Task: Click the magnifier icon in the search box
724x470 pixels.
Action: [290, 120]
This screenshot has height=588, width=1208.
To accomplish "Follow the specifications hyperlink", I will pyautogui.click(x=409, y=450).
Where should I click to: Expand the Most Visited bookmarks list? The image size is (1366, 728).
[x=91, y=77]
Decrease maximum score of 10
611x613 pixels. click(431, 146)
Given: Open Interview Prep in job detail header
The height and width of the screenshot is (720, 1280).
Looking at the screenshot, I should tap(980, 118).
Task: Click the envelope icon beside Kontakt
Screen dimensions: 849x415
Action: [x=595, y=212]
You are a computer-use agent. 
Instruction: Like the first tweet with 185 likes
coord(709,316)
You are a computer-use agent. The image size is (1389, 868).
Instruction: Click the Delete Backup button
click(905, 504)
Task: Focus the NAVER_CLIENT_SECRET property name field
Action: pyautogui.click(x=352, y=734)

- Assignment
Each entry shown above should be copied out exactly.

- Completed task
Task: Click the magnifier icon in the search box
724x470 pixels.
Action: [290, 120]
This screenshot has height=588, width=1208.
To accomplish "Follow the specifications hyperlink", I will pyautogui.click(x=409, y=450).
Where should I click to: Expand the Most Visited bookmarks list? The image size is (1366, 728).
[x=91, y=77]
Decrease maximum score of 10
611x613 pixels. click(431, 146)
Given: Open Interview Prep in job detail header
The height and width of the screenshot is (720, 1280).
Looking at the screenshot, I should tap(980, 118).
Task: Click the envelope icon beside Kontakt
Screen dimensions: 849x415
Action: [x=595, y=212]
You are a computer-use agent. 
Instruction: Like the first tweet with 185 likes
coord(709,316)
You are a computer-use agent. The image size is (1389, 868).
Instruction: Click the Delete Backup button
click(905, 504)
Task: Focus the NAVER_CLIENT_SECRET property name field
Action: pyautogui.click(x=352, y=734)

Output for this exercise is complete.